[Prompt] Scan the records for the string "agent", then copy each line that has it.

[Source data]
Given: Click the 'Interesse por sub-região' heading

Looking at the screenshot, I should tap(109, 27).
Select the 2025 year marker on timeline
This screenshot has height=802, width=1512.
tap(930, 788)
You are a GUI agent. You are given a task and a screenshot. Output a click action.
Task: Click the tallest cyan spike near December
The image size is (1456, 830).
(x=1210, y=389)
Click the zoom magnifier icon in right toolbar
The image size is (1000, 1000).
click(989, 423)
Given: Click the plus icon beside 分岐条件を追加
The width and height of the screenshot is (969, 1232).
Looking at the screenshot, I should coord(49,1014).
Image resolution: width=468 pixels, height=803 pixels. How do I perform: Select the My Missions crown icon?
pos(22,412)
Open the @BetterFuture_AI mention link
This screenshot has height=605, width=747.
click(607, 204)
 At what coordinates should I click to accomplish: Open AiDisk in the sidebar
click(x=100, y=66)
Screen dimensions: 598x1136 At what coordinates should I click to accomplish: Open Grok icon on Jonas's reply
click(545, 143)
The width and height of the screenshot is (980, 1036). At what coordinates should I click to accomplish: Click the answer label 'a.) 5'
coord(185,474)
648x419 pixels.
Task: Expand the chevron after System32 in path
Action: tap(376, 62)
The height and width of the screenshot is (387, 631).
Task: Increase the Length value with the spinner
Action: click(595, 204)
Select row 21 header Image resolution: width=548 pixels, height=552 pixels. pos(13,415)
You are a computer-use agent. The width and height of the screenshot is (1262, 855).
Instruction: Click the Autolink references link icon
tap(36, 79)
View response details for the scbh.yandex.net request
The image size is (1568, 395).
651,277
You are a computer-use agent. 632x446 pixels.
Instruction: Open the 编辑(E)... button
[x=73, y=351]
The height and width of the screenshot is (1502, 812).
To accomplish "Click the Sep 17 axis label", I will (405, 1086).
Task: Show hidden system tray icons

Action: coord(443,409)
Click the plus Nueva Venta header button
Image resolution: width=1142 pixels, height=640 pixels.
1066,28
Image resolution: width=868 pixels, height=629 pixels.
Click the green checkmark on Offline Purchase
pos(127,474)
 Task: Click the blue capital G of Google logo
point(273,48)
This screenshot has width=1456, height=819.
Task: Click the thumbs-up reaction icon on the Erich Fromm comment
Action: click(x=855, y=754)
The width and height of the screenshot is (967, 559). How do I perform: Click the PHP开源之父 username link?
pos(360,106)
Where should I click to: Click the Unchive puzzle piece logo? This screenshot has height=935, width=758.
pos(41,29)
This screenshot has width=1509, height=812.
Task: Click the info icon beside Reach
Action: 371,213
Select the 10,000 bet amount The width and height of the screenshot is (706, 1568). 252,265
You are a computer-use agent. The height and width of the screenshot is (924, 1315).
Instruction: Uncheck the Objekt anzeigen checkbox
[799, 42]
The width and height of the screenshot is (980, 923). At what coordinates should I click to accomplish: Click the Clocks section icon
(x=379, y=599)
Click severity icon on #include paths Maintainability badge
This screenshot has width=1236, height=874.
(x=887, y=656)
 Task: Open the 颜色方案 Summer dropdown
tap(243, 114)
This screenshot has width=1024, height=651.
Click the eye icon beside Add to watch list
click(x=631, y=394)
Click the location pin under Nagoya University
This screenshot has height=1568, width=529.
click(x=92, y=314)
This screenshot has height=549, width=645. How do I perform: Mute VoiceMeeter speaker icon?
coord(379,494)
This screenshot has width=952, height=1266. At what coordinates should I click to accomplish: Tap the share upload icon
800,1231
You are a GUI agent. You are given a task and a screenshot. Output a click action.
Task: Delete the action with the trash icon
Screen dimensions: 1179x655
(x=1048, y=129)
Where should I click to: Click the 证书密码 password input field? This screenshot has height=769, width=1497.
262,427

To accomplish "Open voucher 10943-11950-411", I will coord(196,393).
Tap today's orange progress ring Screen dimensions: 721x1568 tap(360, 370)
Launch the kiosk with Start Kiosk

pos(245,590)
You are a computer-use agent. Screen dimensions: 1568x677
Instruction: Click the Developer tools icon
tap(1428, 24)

[Exercise response]
You are a GUI agent. You are given a task and a screenshot. Output a click action.
You are a computer-use agent. The width and height of the screenshot is (1262, 855).
You are a computer-use agent. 632x446 pixels.
You are a computer-use agent. The height and width of the screenshot is (924, 1315).
You are a GUI agent. You are given a task and a screenshot. Output a click action.
You are a computer-use agent. Screen dimensions: 1568x677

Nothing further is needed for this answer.